Things to do:
1. Rewrite the botulism text between "If all this" and "to ten days.", inclusive, replacing "freaks you out" with "worries you".
2. Extend the botulism text past its last sentence.

Extract provided:

○ ○ ○

Spores are not killed by boiling, but botulism is uncommon because special, rarely obtained conditions are necessary for botulinum toxin production, including an anaerobic, low-salt, low-acid, low-sugar environment at ambient temperatures. Prevention is primarily achieved though proper food preparation. The toxin is destroyed by heating to more than 85°C (185°F) for greater than 5 minutes.

If all this freaks you out, consider this: you eat parts of toxic plants nearly every day: cherries, almonds and asparagus, for example. Rhubarb leaves can be fatal. Apples, red kidney beans, Lima beans and potatoes all contain toxins.

No surprise that tomato plants can mess up your nervous system.

Food borne botulism results from contaminated food in which C. Botulinum spores germinate in low-oxygen conditions—home-canned foods.

Symptoms typically appear 12 to 36 hours after ingestion, but may take up to ten days.

○ ○ ○

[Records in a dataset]
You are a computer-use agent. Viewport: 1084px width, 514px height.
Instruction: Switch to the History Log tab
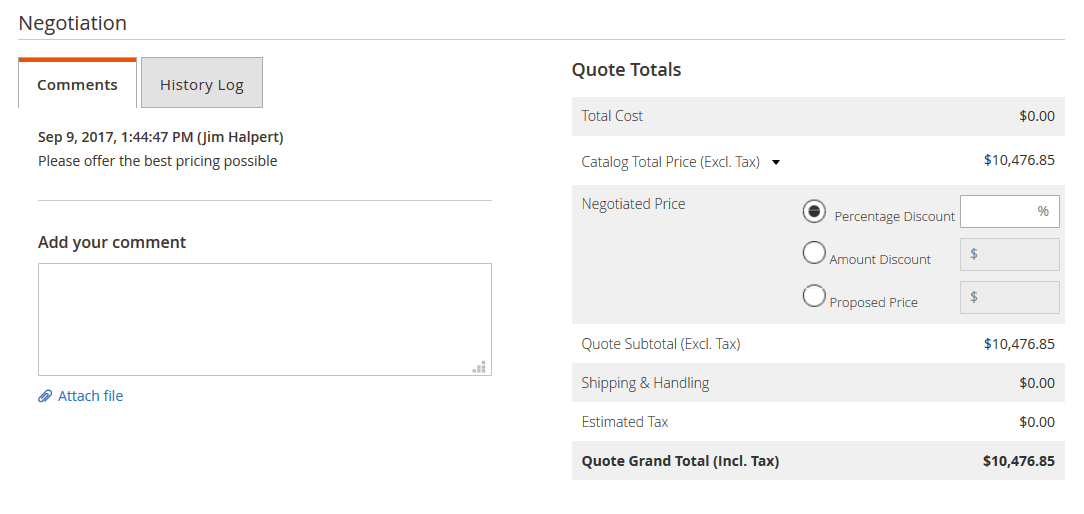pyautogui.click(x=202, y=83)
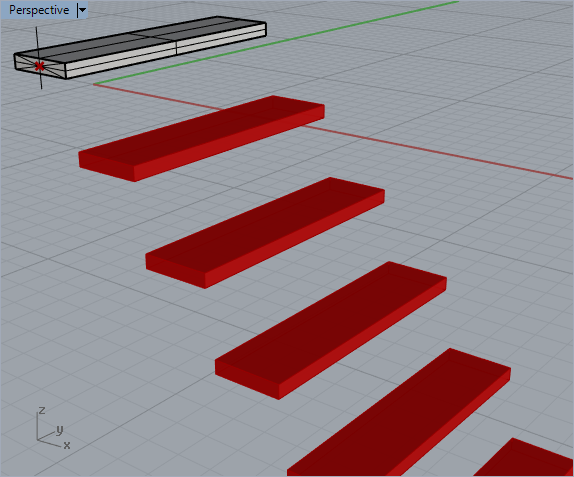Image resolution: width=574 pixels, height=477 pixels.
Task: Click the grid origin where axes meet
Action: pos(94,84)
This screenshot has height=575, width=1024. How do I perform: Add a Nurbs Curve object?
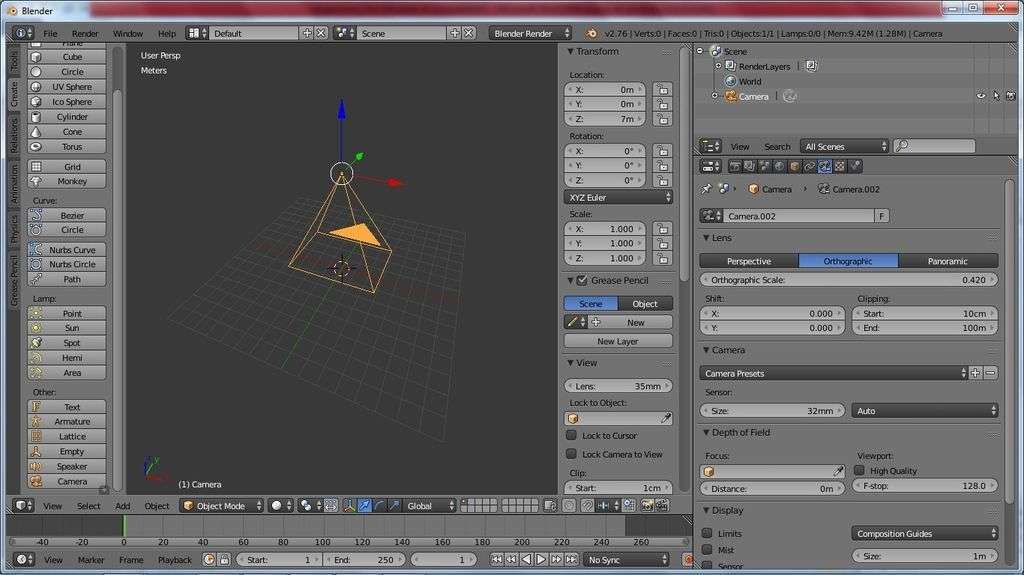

○ ○ ○

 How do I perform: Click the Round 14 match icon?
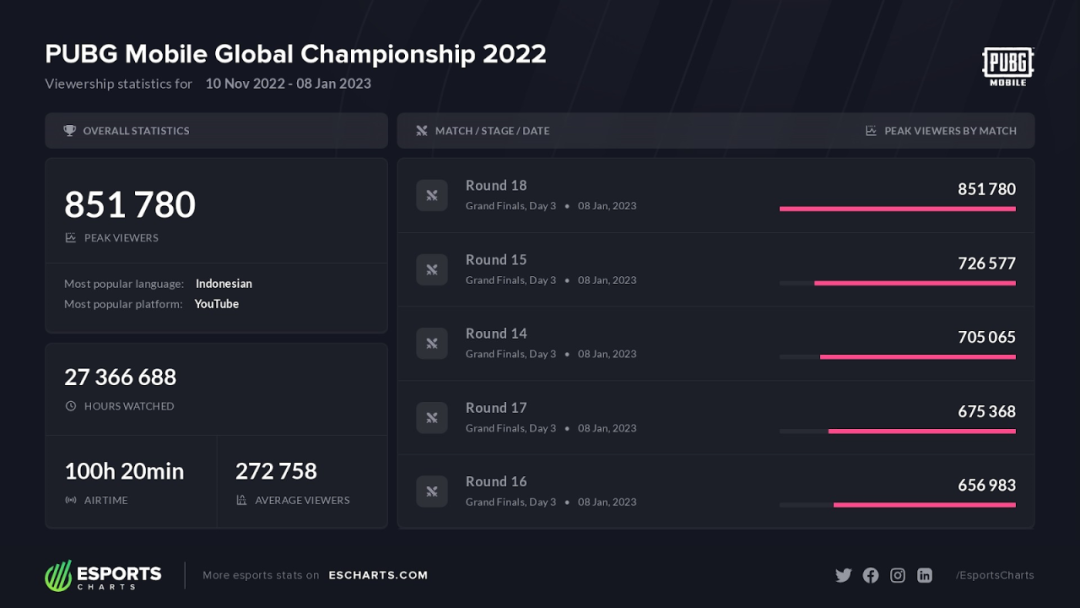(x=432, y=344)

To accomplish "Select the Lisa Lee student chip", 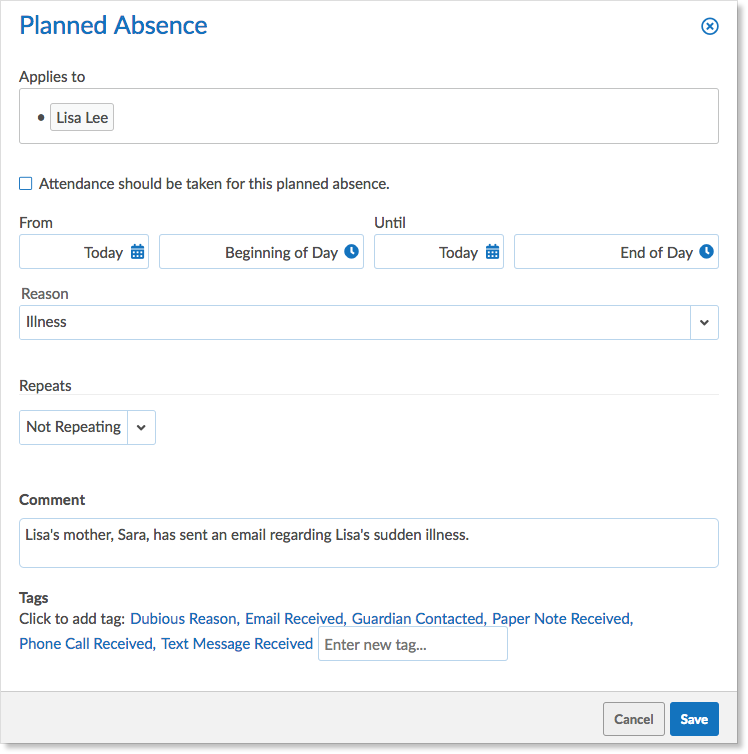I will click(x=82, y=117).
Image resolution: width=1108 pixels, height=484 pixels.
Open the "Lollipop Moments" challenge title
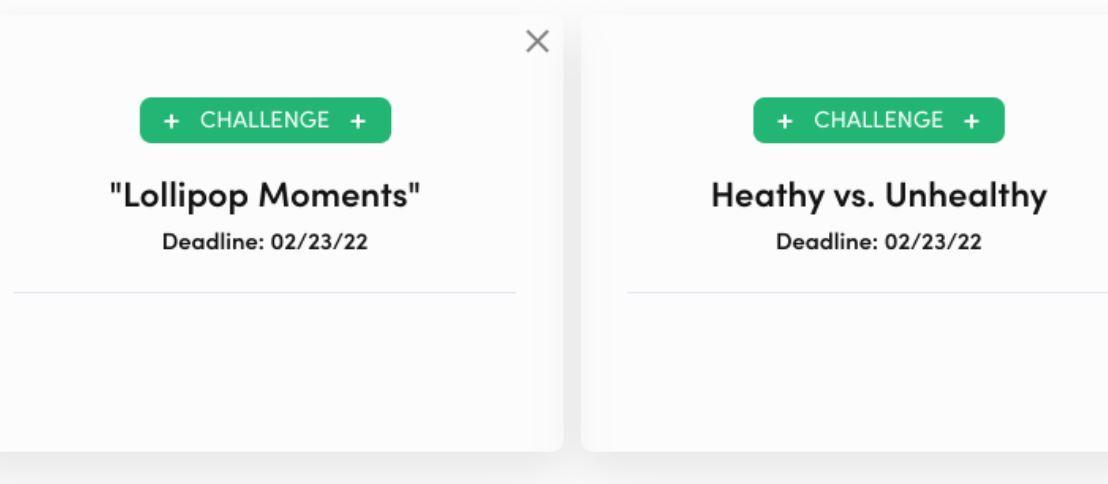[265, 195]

○ ○ ○

Answers given:
1.
If all this worries you, consider this: you eat parts of toxic plants nearly every day: cherries, almonds and asparagus, for example. Rhubarb leaves can be fatal. Apples, red kidney beans, Lima beans and potatoes all contain toxins.

No surprise that tomato plants can mess up your nervous system.

Food borne botulism results from contaminated food in which C. Botulinum spores germinate in low-oxygen conditions—home-canned foods.

Symptoms typically appear 12 to 36 hours after ingestion, but may take up to ten days.

2.
If you simply must store your beauties in oil: Don’t add raw garlic or onion or any other underground root, because these harbor the botulism organism. Preserves and other stored foods made with roots must be cooked or otherwise sterilized before placing in an anaerobic environment such as olive oil.

CANNING

The CDC and everyone else I talked to urged home-canning basics and precautions, as nutshelled by me:

Always assume you’re canning foods that contain bacteria [you are, whether you want to believe that or not] and thus follow guidelines available from biological experts all over the internet.

RESOURCES

The National Center for Home Food Preparation has a swell page at NCHFP.uga.edu/how/dry/sun.html. The USDA recommended your local Cooperative Extension Service: “Most offices have a food safety specialist that can help you with this type of question.” The office closest to you is at CSREESusda.gov/Extension.

EDITOR’S NOTE: Mr. Saar’s opinions and research are his own and the publication of this article does not suggest or imply any liability. However, Mr. Saar reported to us prior to publication that he consumed a large number of his own sun-dried tomatoes during the first week of August of this year. He is still alive and well, as evidenced by the story you just read....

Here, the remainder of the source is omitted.